Tuesday, January 30, 2024

NCCPR news and commentary round-up, week ending January 30, 2024

● Twenty years ago, Youth Today revealed the stunning results of a study of Court-Appointed Special Advocates commissioned by the National CASA Association itself.  The study found that the program didn’t work.  The story concluded that National CASA’s desperate efforts to spin the findings “can border on duplicity.” 

Now, The Imprint has surveyed the research on CASA.  It finds no evidence that CASA works – and the most rigorous study finds it actually does harm.  And it does this harm at a cost of $477 million per year, most of it taxpayer funds.  Think of it: $477 million thrown away on a program that fails at best, does harm at worst.  That’s more than double total federal spending on the Child Abuse Prevention and Treatment Act. 

As for how CASA and its various chapters spin these findings – well, read the story for yourself. 

And we have more on CASA in our 2021 presentation to the Kempe Center international conference.

● Despite this dismal track record, CASA is explicitly included as an option for "representation" of children in court under the federal Child Abuse Prevention and Treatment Act.  Another egregious practice encouraged by CAPTA is mandatory reporting.  On this 50th Anniversary of the law's enactment, Dr. Mical Raz, author of Abusive Policies: How the American Child Welfare System Lost its Wayexplains in Time magazine why that should be repealed.

● In Rhode Island they just said the quiet part out loud.  If you’re still wondering why rampant abuse in residential treatment centers is allowed to continue year after year after year in state after state after state, check out what the Providence Journal reports the head of Rhode Island’s family police agency said when confronted about such abuse at St. Mary’s Home for Children: 

“We can’t lose this [bed] capacity,” she told members of the House Oversight Committee on Tuesday. It’s almost “like a too-big-to-fail situation.” 
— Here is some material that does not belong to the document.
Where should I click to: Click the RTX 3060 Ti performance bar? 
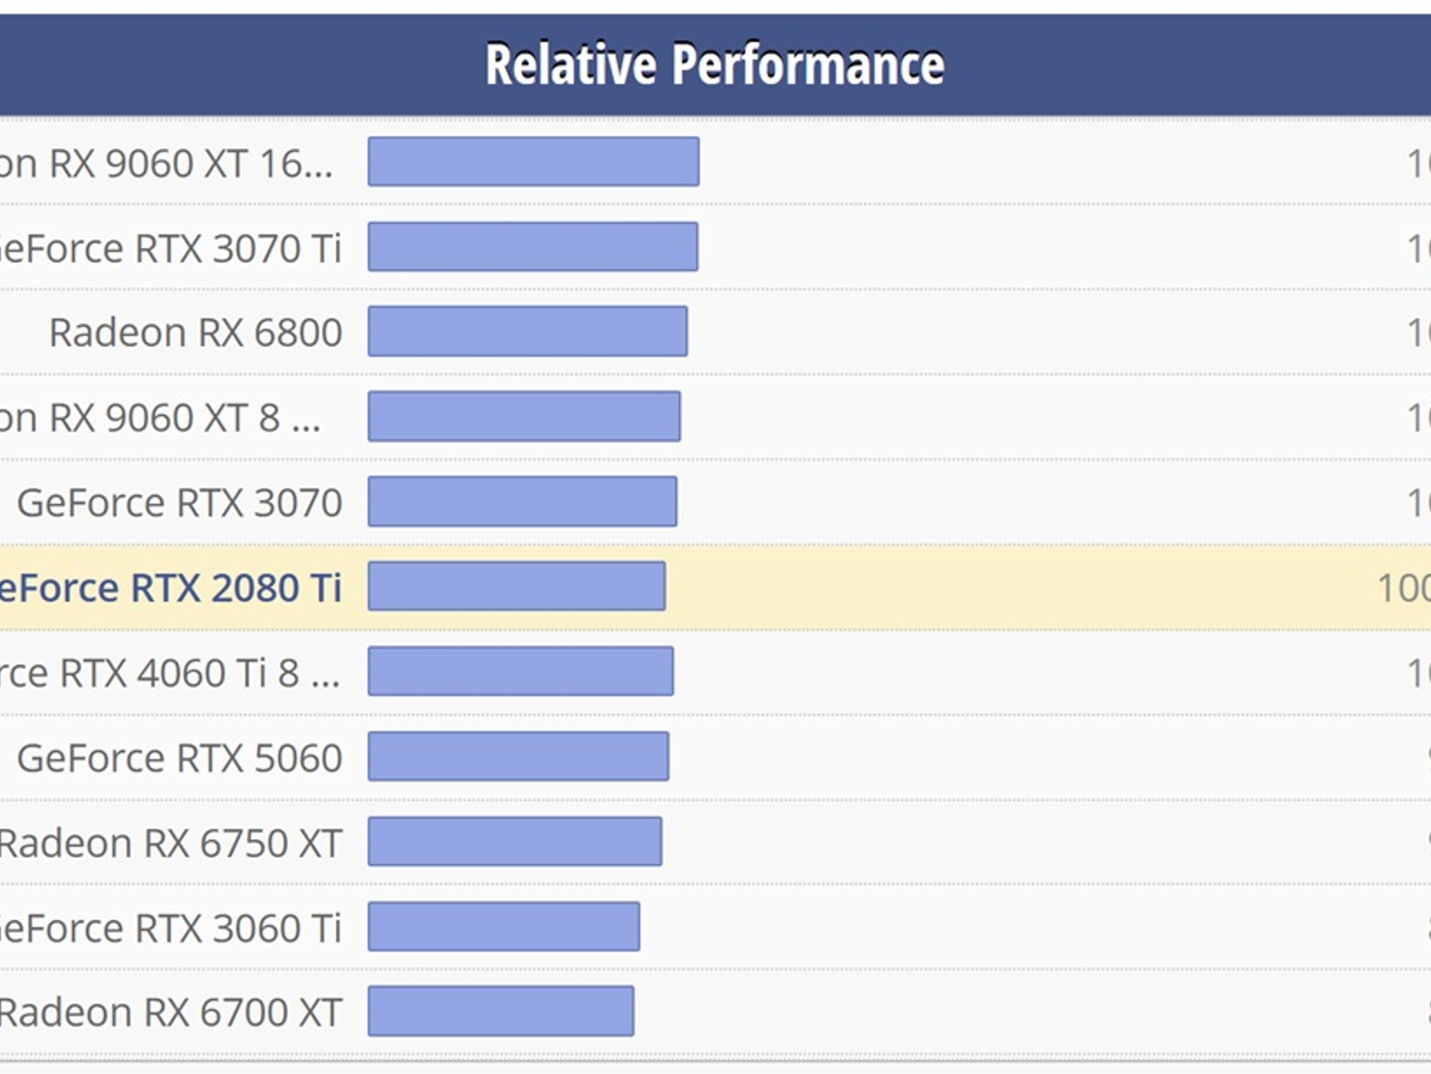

The state Child Advocate, who exposed the huge problems, agrees!  

Here’s what’s been happening at the place they are so anxious to save: 

“Staff-on-child physical assault, youth stealing the program van, overdoses, a high number of AWOLs, neglect and an overwhelming number of responses by the North Providence Police Department.”
 Boston.com has more.  From the start of April through May 8, 2023: 

There were more than 20 calls to the CPS hotline, they found, including allegations of drug overdoses, sexual contact among the children, staff assaulting children, runaway children, and an overwhelming amount of police responses, the [Office of Child Advocate] said. 

One thing more about Rhode Island:  The reason they have a “bed capacity problem” is that they tear apart families at a rate 80% above the national average. 
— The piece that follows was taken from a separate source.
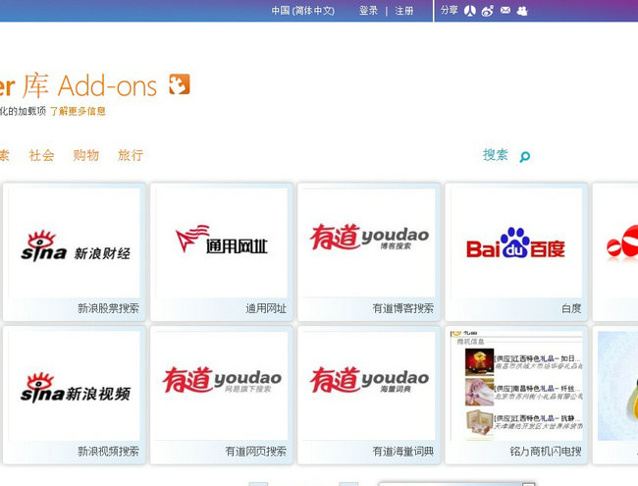638x486 pixels.
Task: Click the email share envelope icon
Action: [x=505, y=11]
● Remember when the county controller in Lehigh County, PA issued a scathing report on the misdiagnosis of child abuse by the local child abuse pediatrician?  Here’s a reminder from The Philadelphia Inquirer: 

Willow Feeney said she and her sister were placed in foster care after her mother was accused of falsifying their medical conditions. She told officials that her family is still traumatized by their experience. 

 “Growing up medically complex is a challenge in itself,” she said. “I was suddenly told that everything I felt wasn’t valid anymore. No matter how much I explained, I was told that I was wrong  and I was brainwashed.”

Now the update: Instead of action, the Morning Call reports, county officials and lawmakers have crawled into a bunker, retaliating against the controller and stalling any action.  I don’t know if she had Ms. Feeney in mind when one county lawmaker complained that “It all became emotional.” 

In Vital City, Prof. Jane Spinak, author of The End of Family Court, discusses why we need to end family court.  She has a blunt assessment of the arrogance at the heart of the notion that courts should not be real courts, from the original juvenile court in 1899 to the “problem-solving courts” of today: 

As long as family court judges continue to argue that only they can provide justice to families, we will continue to fail children and their families. 

In this week’s edition of The Horror Stories Go in All Directions.  

KOLD-TV Tucson reports that 

A man was sentenced to more than 200 years in prison for the sexual abuse of a child in his care. That is in addition to a current sentence 53-year-old Francisco Medina is serving from different cases.  Medina is a former foster parent who was convicted of six counts of sexual conduct with a minor under the age of 15, all class two felonies.  He was also convicted of molestation of a child, also a class two felony and a dangerous crime against children.